When a tooth is missing, the surrounding bone recedes, which is a normal physiological response. The jawbone is associated with missing teeth atrophies or is reabsorbed over time. This frequently results in a deficient quantity and quality of bone suitable for dental implant implantation. In these situations, the majority of patients are not candidates for dental implant placement. A dentist in Boynton Beach, FL can help you!

What exactly is Bone Grafting?

If your jawbone is too thin or delicate to support a dental implant, there is a very high probability that the implant will fail. During a bone graft procedure, a section of bone is removed from another part, or the patient’s jaw bone is grafted with a bone grafting substance. Recovery typically takes several months while the graft generates enough new, robust bone to ensure the implant’s stability and security. The bone transplant and implant surgery can be performed simultaneously. Your jawbone can support your dental implant after successful bone transplantation.

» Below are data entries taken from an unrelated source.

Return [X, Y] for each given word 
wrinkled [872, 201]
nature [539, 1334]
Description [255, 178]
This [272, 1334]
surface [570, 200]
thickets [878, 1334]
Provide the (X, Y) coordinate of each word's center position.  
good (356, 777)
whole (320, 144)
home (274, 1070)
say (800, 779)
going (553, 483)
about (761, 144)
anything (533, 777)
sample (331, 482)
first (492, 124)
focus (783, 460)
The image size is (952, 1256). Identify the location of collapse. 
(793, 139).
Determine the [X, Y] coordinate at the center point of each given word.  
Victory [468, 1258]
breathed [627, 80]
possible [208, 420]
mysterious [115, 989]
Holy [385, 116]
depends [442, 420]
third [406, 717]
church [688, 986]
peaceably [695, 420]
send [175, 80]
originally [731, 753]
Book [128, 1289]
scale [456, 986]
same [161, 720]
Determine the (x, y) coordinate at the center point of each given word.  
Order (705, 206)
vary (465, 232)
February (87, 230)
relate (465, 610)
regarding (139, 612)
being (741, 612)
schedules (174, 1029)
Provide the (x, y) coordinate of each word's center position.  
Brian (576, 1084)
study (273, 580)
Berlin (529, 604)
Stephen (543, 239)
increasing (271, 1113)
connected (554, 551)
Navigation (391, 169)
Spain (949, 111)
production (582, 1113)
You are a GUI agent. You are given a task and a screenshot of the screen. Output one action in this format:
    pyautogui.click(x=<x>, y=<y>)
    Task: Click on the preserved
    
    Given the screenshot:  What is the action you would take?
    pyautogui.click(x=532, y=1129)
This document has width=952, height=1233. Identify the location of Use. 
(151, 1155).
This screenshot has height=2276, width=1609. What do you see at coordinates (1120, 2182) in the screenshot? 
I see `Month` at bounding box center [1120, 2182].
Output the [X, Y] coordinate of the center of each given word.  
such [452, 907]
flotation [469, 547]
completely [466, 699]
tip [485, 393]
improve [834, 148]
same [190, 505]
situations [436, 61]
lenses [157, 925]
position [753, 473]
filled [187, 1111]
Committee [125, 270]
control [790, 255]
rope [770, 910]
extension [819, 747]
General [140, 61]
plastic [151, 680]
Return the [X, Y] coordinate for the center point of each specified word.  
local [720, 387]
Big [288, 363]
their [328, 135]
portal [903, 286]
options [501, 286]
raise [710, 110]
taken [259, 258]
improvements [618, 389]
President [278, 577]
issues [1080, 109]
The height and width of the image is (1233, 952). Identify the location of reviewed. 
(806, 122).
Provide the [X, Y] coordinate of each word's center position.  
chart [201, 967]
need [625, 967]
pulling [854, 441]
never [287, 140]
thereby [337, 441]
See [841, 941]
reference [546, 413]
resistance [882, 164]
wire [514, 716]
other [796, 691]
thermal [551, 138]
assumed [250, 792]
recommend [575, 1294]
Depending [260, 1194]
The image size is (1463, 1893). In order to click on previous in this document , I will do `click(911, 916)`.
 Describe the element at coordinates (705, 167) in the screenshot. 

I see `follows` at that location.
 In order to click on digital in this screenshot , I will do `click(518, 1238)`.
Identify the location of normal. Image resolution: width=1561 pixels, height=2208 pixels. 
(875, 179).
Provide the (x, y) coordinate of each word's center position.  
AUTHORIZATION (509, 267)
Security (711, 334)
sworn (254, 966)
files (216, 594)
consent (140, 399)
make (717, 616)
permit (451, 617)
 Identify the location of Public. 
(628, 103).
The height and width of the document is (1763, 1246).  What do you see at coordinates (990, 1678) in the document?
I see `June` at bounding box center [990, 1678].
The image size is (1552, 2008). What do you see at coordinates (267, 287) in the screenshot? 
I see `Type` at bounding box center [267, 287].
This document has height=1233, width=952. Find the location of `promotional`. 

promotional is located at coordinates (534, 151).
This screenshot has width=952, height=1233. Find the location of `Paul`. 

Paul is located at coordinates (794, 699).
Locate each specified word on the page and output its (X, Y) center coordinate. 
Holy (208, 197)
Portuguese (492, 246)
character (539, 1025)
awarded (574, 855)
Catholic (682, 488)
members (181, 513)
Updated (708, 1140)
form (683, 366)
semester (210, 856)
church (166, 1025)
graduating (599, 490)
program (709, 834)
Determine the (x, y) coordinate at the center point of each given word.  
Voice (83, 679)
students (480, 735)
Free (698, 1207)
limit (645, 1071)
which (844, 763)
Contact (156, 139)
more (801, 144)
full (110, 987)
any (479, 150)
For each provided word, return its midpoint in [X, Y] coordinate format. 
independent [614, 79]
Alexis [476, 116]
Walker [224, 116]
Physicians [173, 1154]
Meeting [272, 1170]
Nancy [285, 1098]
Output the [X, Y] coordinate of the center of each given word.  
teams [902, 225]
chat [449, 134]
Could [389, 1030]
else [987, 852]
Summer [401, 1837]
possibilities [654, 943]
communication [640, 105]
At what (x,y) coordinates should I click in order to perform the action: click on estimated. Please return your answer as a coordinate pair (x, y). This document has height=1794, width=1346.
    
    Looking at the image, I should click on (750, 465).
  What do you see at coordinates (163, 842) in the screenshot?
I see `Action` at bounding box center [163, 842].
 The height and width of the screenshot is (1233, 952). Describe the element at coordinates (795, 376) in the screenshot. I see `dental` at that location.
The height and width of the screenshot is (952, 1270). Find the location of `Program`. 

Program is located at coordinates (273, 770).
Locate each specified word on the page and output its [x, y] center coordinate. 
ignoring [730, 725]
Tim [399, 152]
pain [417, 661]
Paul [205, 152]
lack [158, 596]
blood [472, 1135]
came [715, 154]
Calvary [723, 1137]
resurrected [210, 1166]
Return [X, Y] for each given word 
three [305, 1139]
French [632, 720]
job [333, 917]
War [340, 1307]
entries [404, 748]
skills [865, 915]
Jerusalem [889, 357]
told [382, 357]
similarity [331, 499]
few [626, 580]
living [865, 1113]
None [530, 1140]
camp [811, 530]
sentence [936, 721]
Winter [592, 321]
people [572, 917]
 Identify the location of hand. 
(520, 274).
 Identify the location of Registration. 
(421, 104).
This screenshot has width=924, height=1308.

Bone Grafting Maxillary Preservation

If you have been missing one or more teeth for an extended period, there is a possibility that the bone has deteriorated where those teeth would have been. The deterioration of skeletal structure can also be induced by:

  • Infection
  • Facial trauma
  • Growth abnormalities
  • Periodontal disease
  • Untreated tooth decay

In addition, when teeth are extracted, the surrounding bone and gums can rapidly shrink and recede, causing defects and the lips and cheeks to collapse. Whether you require dental implants, bridges, or dentures, these defects in the mandible can make future restorative dental procedures extremely challenging. A procedure known as socket preservation can prevent and restore jaw deformities caused by tooth extraction. Socket preservation can significantly improve the appearance of your smile and increase the likelihood of long-term success with dental implants.

 Dentists have been adopting a variety of approaches, depending on the particulars of each patient’s circumstance, to maintain bone and decrease the amount of bone loss that occurs after an extraction. Taking out the tooth and then filling the resulting space using cartilage or a substitute for bone is a frequent surgery that is performed after the tooth has been pulled. The cavity is then covered with proteins to promote the body’s natural ability to heal. Using this method, the bone socket can recover without further collapsing the gums or face tissues. The dental implant is supported by the bone that has grown into the empty socket.